The release of the Congressional Budget Office’s report this week predicting how health reform might affect insurance premiums dished up something for everyone. Premiums could go up; they could go down; they could stay the same—and by the way, CBO’s predictions wouldn’t come true for another six or seven years. By then, the insurance industry could turn upside down; a cancer cure could spark tons of costly new technology; maybe the sky will fall in. Who really knows?
Certainly not the media, which seemed to be baffled about what, exactly, the CBO report was saying. Pity the poor news consumer who could have been totally confused by the divergent headlines.
“No Big Cost Rise in U.S. Premiums Is Seen in Study,” proclaimed the hed on a New York Times story. The Mercury News ran the Times story, but with this headline: “CBO says Senate health bill may cut cost for many.” USA Today saw it this way: “Report predicts level premiums for those insured through work.” The Atlantic went with this headline on its Politics blog: “CBO: Premiums Would Increase…And Cost Less.”
The Wall Street Journal described the report this way: “Some Health Premiums to Rise.” The NewsHour topped its online story with this headline: “CBO: Senate Bill Would Raise Some Premiums, Lower Others.” The PR Newswire ran a statement from the Blue Cross and Blue Shield Association with this: “CBO Confirms That Premiums Will Increase Under the Senate Healthcare Reform Bill.” The Web site examiner.com picked up that story, same hed and all. The American Spectator’s blog used this hed: “CBO: Senate Health Care Bill Would Raise Premiums 10-13 Percent.”
So what exactly did the CBO say?
• The average premiums for each person covered in the new individual market would be about ten to thirteen percent higher in 2016 than they would be if current laws were to stay in effect. Average premiums for single people would be about $5,800 and $15,200 for families, compared with $5,500 and $13,100 under current law. Half of the people in that market would get subsidies to help pay those premiums—so their premiums would be lower. The rest would not, and their premiums would be higher—perhaps much higher.
• For employers with fewer than fifty workers, average premiums could increase one percent or decrease two percent. A few people whose employers would get a tax credit might see more of a reduction.
• For employers with more than fifty employees, average premiums might not change much, and could even be three percent lower.
• Premiums for family policies in both employer markets would still be in the $20,000 per year range, roughly the same price tag that causes panic among human resource managers today.
• The CBO hedged on its assessment of how premiums would actually affect families: “As in the nongroup market, the effects on the premiums paid by some people for coverage provided through their employer could vary significantly from the average effects on premiums, particularly in the small group market.” In other words, they could be higher, or they could be lower. No one knows for sure.

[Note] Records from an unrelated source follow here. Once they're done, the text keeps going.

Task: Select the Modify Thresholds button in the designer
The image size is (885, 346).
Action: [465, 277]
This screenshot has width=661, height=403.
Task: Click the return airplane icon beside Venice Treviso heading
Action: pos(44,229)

There you have it: The currently uninsured who will be required to buy coverage will face significant increases in the premiums they will pay; half of the new customers buying these individual market policies won’t qualify for government help; those over the line would pay more. Ironically, this is the group in whose interests the health reform battle has been fought, and arguably need just as much help paying for health insurance. If many of these folks could afford insurance now—at today’s price levels—they would have already bought it. Subsidies don’t change the underlying cost of the policies. Costs are just shifted to taxpayers, many of whom will get nothing from reform.